Vince Camden and I had our political awakenings at the same time: Autumn, 1980. Jimmy and Ronny, the embassy hostages, Afghanistan, Iran—Iraq War, Abscam, inflation. Not too mention John Lennon, Mt. St. Helen’s, Rubik’s cube, the Moscow Olympics, Bjorg and McEnroe, Sony Walkman. Bruce, Billy, Pat, Blondie, The Police, Dire Straits, ska, New Wave. Come to think of it: 1980? Monumental.
The thing about my intellectual awakening vs. Vince Camden’s: I turned 11 a couple of months before the Gipper was elected. Vince? Vince is in his 30s. I was navigating long division. Vince, the federal witness protection program.
I cried the night of my oldest brother’s high school graduation in June, 1980. Here I was, 10 going on 11, and I had no idea what I was going to do with my life. Vince Camden doesn’t strike me as the crying type, but I bet he fretted too, when he left behind his life as Marty Hagen--a two-bit hustler in New York City-- to become Vince Camden in Spokane. Spokane! About as far as you can get from New York City without entering Canadian airspace, geographically and culturally.
But unlike my 10-year-old self who had to make her own way, the Feds not only gave Vince a new home and identity, they subsidized his job training. Vince did something that I once considered and probably should have followed through with, given my current zero-earning state: he completed a baking and pastry program at the community college. Now Vince bakes crullers, fritters, cinnamon rolls, maple bars, and jelly-filled delights at Donut Make You Hungry. He’s also running a credit card scam with his mailman and Lenny, a local pawn shop owner. You can take the boy out of a life of crime, but can you take the criminal out of the boy?

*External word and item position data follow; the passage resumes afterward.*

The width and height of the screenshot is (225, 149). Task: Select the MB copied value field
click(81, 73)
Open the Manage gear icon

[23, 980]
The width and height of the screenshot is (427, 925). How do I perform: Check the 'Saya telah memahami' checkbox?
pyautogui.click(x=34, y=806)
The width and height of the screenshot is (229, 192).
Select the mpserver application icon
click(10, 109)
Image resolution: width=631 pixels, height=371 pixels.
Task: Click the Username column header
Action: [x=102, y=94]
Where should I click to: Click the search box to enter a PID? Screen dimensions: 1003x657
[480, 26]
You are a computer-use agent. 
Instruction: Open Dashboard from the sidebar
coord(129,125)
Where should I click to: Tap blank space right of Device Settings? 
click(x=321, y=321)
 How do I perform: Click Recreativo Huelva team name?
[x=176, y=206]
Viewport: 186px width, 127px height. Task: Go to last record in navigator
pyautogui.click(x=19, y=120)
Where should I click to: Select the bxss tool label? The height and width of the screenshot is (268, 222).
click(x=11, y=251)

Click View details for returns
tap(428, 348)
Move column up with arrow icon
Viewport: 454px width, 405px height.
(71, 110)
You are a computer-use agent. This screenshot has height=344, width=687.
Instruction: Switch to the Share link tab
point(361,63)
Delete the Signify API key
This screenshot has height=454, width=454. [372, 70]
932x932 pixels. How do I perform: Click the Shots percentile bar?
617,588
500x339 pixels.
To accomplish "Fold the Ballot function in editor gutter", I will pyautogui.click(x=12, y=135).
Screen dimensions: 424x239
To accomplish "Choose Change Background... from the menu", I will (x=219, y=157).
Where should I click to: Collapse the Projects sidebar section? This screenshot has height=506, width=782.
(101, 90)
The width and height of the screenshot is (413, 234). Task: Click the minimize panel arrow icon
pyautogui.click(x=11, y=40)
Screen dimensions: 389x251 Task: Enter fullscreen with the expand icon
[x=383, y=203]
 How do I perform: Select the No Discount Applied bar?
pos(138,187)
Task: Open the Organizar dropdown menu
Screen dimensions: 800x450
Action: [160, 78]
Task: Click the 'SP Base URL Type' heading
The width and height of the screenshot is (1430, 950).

While Vince is awakening to the future—the book is staged during the week leading up to the 1980 election—his past is catching up to him. The appearance of Ray Sticks, a Philly hitman moonlighting for the New York mob, sends Vince scurrying back to New York to make amends to the guy he stiffed (that guy being John Gotti—oops) See, Vince realizes he really likes his new life. He’s getting into this being a part of a community thing. There’s a sweet prostitute who could use his help raising her son, there’s a local politician and Vietnam vet who could use Vince’s savvy with Spokane’s underground to win new voters. And who woulda thunk it, but Vince is a great baker. He’s got dreams about opening a restaurant, owning a home, having a wife and kid…
It’s just that Vince’s got a hit on him. Complicates his future prospects. Or rather, his prospect for a future. And then there’s the matter of which yahoo to vote for, come Tuesday.
A little bit Elmore Leonard, a little bit Philip Roth, a little bit Nick Hornby, but completely, wonderfully Jess Walter. As dark as he can wring it, Walter just can’t hide a big heart (maybe a little Frank Capra, too?). It’s impossible not to cheer for Vince, even when he’s stealing your credit cards.
But you know what really makes Vince want to follow the straight and narrow? He receives his very first voter registration card. And on his way to face the music, Vince insists that he be allowed to vote. Which he does. But for whom? Carter? Reagan? Anderson? Hmmm...I’m not telling.
This is some of America’s best contemporary storytelling. Read it and weep. Giggle a little, too. Oh, and don't forget to vote.
There is what you believe and there is what you want and these things are fine. But they’re just ideas, in the end. History, like any single life, is made up of actions. At some point, the thinking and believing and deciding fall away and all that’s left is the doing.